The total additional spending to shore-up economic growth in 20 major economies is set to exceed US$ 1.9 trillion, of which US$ 795 billion has been ear-marked for construction. Most of this will be spent in 2009 and 2010, however schemes such as Brazil’s housing-focussed package will be longer term.
Of all the major economies, China’s extra investment in construction will be the most over the next two years, with US$ 450 billion of its US$ 585 billion stimulus package earmarked for infrastructure. That investment of US$ 225 billion per year for two years is equivalent to an extra +40% boost to China’s US$ 540 billion per year construction output.
Details of the US stimulus package are yet to be finalised, but current indications are that US$ 120 billion out of the total of US$ 800 billion will be invested in transport and energy infrastructure.

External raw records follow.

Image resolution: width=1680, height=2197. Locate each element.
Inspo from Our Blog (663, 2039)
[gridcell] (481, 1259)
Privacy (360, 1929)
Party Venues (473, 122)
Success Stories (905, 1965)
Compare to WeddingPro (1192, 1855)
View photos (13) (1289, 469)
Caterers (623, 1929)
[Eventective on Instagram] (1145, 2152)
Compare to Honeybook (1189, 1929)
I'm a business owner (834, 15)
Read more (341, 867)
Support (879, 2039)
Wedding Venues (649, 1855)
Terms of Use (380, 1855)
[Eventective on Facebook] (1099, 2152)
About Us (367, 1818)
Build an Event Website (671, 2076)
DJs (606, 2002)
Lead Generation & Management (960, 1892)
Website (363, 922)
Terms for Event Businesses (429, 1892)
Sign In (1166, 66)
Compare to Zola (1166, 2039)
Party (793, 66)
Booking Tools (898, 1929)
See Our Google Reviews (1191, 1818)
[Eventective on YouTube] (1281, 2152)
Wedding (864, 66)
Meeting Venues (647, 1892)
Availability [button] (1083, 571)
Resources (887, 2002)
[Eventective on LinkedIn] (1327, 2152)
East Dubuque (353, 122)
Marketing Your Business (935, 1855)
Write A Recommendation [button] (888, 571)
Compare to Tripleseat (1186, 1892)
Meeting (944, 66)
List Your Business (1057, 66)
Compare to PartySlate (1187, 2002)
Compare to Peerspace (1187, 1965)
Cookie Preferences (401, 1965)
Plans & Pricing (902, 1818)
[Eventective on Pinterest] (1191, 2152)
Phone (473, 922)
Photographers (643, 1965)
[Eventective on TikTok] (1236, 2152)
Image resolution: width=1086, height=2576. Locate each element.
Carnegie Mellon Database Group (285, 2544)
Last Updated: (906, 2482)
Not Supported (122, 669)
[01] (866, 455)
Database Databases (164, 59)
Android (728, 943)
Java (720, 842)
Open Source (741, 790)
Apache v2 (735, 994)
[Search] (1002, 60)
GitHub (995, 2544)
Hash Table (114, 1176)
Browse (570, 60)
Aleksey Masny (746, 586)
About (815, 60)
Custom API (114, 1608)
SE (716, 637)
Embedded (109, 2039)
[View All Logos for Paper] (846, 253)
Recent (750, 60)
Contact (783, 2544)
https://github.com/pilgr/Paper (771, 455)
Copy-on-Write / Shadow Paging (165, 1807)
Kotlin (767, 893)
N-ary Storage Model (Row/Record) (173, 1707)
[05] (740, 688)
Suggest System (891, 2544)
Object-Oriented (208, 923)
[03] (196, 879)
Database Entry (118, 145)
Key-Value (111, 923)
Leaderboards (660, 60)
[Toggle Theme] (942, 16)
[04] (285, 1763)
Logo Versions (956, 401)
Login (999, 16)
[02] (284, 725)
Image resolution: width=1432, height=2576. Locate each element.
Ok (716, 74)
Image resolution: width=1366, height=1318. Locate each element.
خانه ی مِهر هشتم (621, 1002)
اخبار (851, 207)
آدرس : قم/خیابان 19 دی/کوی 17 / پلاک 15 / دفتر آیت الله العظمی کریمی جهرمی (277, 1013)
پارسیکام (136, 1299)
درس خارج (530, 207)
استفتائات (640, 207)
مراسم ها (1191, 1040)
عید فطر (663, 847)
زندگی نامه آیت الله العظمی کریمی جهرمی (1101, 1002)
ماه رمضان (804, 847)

In Europe, Germany has unveiled a EUR 50 billion (US$ 65 billion) stimulus package, of which some €EUR 18 billion (US$ 23.4 billion) will be invested in infrastructure.Meanwhile France has announced it will invest €EUR 10.5 billion (US$ 14 billion) in infrastructure and public works and Spain’s stimulus package includes EUR 11 billion (US$ 14.5 billion) for similar schemes.
Elsewhere in the world, smaller developing economies are also planning to spend extra on construction during the economic downturn. These include Chile, which has allocated an extra US$ 700 million to public works this year and Indonesia, where a stimulus package is also planned.
Besides funds earmarked for construction, many other countries have less specific stimulus packages on the table for this year which are expected to provide a major boost to the industry. Mexico for example plans to invest US$ 54 billion to see it through the global downturn this year, and most of the spending is expected to go on infrastructure.